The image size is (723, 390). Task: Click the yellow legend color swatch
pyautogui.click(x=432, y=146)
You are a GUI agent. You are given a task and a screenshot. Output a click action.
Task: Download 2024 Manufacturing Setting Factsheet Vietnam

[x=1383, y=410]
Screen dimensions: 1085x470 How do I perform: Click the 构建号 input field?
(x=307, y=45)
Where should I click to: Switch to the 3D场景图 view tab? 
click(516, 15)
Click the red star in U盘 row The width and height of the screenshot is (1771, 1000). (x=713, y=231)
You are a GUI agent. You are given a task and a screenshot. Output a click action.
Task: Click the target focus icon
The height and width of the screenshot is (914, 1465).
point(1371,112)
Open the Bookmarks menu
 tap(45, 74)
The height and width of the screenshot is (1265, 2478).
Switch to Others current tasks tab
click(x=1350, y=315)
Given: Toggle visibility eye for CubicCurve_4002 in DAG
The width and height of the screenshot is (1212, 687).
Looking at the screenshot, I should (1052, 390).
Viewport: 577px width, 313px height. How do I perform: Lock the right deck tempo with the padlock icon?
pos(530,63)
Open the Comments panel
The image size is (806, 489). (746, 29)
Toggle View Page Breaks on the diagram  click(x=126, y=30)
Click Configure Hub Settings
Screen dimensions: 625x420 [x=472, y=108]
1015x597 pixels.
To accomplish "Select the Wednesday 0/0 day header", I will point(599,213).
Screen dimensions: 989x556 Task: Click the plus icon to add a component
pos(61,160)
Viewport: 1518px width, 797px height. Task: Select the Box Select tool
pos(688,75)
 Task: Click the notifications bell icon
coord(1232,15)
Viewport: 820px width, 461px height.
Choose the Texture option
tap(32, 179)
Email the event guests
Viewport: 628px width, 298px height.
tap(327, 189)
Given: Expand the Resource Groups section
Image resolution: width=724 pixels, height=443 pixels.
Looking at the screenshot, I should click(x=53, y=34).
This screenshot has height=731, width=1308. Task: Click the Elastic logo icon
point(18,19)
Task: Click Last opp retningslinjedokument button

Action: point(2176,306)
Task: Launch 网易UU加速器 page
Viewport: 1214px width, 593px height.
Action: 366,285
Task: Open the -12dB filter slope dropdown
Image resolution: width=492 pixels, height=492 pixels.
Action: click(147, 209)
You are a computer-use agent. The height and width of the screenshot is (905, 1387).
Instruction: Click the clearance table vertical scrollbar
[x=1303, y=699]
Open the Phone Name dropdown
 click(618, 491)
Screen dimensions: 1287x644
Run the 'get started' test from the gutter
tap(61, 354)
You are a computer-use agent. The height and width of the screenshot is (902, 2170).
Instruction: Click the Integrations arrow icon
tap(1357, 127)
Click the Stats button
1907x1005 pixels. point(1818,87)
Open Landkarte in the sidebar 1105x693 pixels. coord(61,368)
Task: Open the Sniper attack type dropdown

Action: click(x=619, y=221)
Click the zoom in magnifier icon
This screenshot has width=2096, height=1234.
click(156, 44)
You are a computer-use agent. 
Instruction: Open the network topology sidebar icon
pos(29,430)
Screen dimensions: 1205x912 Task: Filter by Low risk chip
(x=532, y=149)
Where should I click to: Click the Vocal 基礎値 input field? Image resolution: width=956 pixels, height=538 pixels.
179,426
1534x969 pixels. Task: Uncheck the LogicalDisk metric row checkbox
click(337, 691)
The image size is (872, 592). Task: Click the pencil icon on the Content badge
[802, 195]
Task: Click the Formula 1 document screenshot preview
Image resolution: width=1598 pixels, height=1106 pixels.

####################

_WORK TO BE COMPLETED:_ Please write out each line of the listing above exactly.

_YOUR RESPONSE:_
The image size is (723, 390). Task: Click the yellow legend color swatch
pyautogui.click(x=432, y=146)
You are a GUI agent. You are given a task and a screenshot. Output a click action.
Task: Download 2024 Manufacturing Setting Factsheet Vietnam

[x=1383, y=410]
Screen dimensions: 1085x470 How do I perform: Click the 构建号 input field?
(x=307, y=45)
Where should I click to: Switch to the 3D场景图 view tab? 
click(516, 15)
Click the red star in U盘 row The width and height of the screenshot is (1771, 1000). (x=713, y=231)
You are a GUI agent. You are given a task and a screenshot. Output a click action.
Task: Click the target focus icon
The height and width of the screenshot is (914, 1465).
point(1371,112)
Open the Bookmarks menu
 tap(45, 74)
The height and width of the screenshot is (1265, 2478).
Switch to Others current tasks tab
click(x=1350, y=315)
Given: Toggle visibility eye for CubicCurve_4002 in DAG
The width and height of the screenshot is (1212, 687).
Looking at the screenshot, I should (1052, 390).
Viewport: 577px width, 313px height. How do I perform: Lock the right deck tempo with the padlock icon?
pos(530,63)
Open the Comments panel
The image size is (806, 489). (746, 29)
Toggle View Page Breaks on the diagram  click(x=126, y=30)
Click Configure Hub Settings
Screen dimensions: 625x420 [x=472, y=108]
1015x597 pixels.
To accomplish "Select the Wednesday 0/0 day header", I will point(599,213).
Screen dimensions: 989x556 Task: Click the plus icon to add a component
pos(61,160)
Viewport: 1518px width, 797px height. Task: Select the Box Select tool
pos(688,75)
 Task: Click the notifications bell icon
coord(1232,15)
Viewport: 820px width, 461px height.
Choose the Texture option
tap(32, 179)
Email the event guests
Viewport: 628px width, 298px height.
tap(327, 189)
Given: Expand the Resource Groups section
Image resolution: width=724 pixels, height=443 pixels.
Looking at the screenshot, I should click(x=53, y=34).
This screenshot has height=731, width=1308. Task: Click the Elastic logo icon
point(18,19)
Task: Click Last opp retningslinjedokument button

Action: point(2176,306)
Task: Launch 网易UU加速器 page
Viewport: 1214px width, 593px height.
Action: 366,285
Task: Open the -12dB filter slope dropdown
Image resolution: width=492 pixels, height=492 pixels.
Action: click(147, 209)
You are a computer-use agent. The height and width of the screenshot is (905, 1387).
Instruction: Click the clearance table vertical scrollbar
[x=1303, y=699]
Open the Phone Name dropdown
 click(618, 491)
Screen dimensions: 1287x644
Run the 'get started' test from the gutter
tap(61, 354)
You are a computer-use agent. The height and width of the screenshot is (902, 2170).
Instruction: Click the Integrations arrow icon
tap(1357, 127)
Click the Stats button
1907x1005 pixels. point(1818,87)
Open Landkarte in the sidebar 1105x693 pixels. coord(61,368)
Task: Open the Sniper attack type dropdown

Action: click(x=619, y=221)
Click the zoom in magnifier icon
This screenshot has width=2096, height=1234.
click(156, 44)
You are a computer-use agent. 
Instruction: Open the network topology sidebar icon
pos(29,430)
Screen dimensions: 1205x912 Task: Filter by Low risk chip
(x=532, y=149)
Where should I click to: Click the Vocal 基礎値 input field? Image resolution: width=956 pixels, height=538 pixels.
179,426
1534x969 pixels. Task: Uncheck the LogicalDisk metric row checkbox
click(337, 691)
The image size is (872, 592). Task: Click the pencil icon on the Content badge
[802, 195]
Task: Click the Formula 1 document screenshot preview
Image resolution: width=1598 pixels, height=1106 pixels.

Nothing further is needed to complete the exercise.